Filthy Canadian singer based in Berlin celebrates the 20th anniversary of her most transgressive work; she remains as sweaty and sexy as ever - from the Panorama Dokumente section of the 74th Berlin International Film Festival

QUICK AND DIRTY: LIVE FROM BERLIN

In the year 2002, then 36-year-old Toronto-born singer released the seminal album Teaches of Peaches, which defined the electroclash scene of the noughties. It contained energetic club anthems such as Fuck the Pain Away, AA XXX, Diddle my Skittle and Set if Off. Twenty years later, now aged 56, and firmly based in the German capital for roughly 20 years, Peaches celebrates the anniversary of her politically, sexually and musically deviant magnum opus. She’s not embarrassed of her age. In fact, she emblazons the year she was born on the pink jacket she’s wearing as she enters the stage with a walking aid (just a prop, don’t worry).

Her artistic name comes from a Nina Simone song, she explains in the very first scene of this 102-minute documentary. The lyrics (also penned by the iconic African American jazz singer) go like this: “What do they call me? My name is Peaches!”. While very different, Peaches and Nina Simone share a fiery temperament and a very subversive notion of female liberation. The Canadian singer calls herself a feminist and explains that she wants to shatter the orthodoxy mandating that women should not have pleasure in sex. She is overtly dirty and horny. She confesses in deadpan mode that she smells and hasn’t changed her clothes in days. And she’s obsessed with body hair. This is visible both under her armpits and on her vagina. The video of Set It Off shows her pubic hair growing uncontrollably. The artists is also a queer activist. The same video contained two women kissing, and Peaches wanted to have a gay couple too, but the two directors self-censored themselves (only for Cristina Aguilera to showcase the much-feared male homosexual kiss in the video of Beautiful just a month later, Peaches grudgingly notes).

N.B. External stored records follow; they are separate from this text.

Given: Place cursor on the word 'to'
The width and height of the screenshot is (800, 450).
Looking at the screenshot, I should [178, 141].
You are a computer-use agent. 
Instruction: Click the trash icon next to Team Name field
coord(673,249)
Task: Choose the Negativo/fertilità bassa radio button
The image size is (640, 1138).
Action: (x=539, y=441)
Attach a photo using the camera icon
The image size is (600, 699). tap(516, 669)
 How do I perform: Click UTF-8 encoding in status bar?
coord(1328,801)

The singer developed a very strong connection with the German capital. She briefly showcases her passport with the countless visas; you can briefly see her real name Merrill Nisker written on the document. She reveals that her artistic partner Gonzo’s preference was to go to Amsterdam so that he could “smoke lots of weed”, but she insisted otherwise. She confesses that her stage antics – which she describes as “childish jumping” and “punk rock” – was a little unusual for the far more impassive German crowds. She throws drinks at the public and goes beyond stage-diving: she literally walks on her fans as they mosh pit underneath her feet. This attitude became an asset: Peaches is a much-cherished Berliner.

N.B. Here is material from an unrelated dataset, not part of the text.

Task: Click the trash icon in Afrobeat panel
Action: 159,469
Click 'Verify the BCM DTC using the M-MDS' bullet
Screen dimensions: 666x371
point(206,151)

Teaches of Peaches combines interviews of Peaches with archive footage from her concerts in 2002 and 2022 (often meshed together to outstanding results). There are also interviews with some of her biggest collaborators Gonzo, Feist, Mignon, and her boyfriend Black Cracker, plus her fan Garbage singer Shirley Manson (the Scottish artist describes her song Fuck the Pain Away as “genius”, while also insisting that such compliment should not be banalised). Images from Top of the Pops two decades ago are also very revealing: Peaches perplexed the young British crowds used to the commoditised pop aesthetics spawned by television. Basically, she is too hot for school.

This is a documentary with a very specific focus: an album and its 20th anniversary. That’s the movie’s strength but also its weakness. It provides fans with a fascinating insight into how an authentically subversive artist has changed in two decades. Her face may have aged, but her work hasn’t. On the other hand, Teaches of Peaches provides very little information about Peaches before 2002, and virtually nothing on how she spent the 20 years between 2002 and 2022. What has the album Teaches of Peaches taught people? Except for the interview with Shirley Manson, we never find out how she affected other artists and smudged the world of music with her delicious misdemeanours.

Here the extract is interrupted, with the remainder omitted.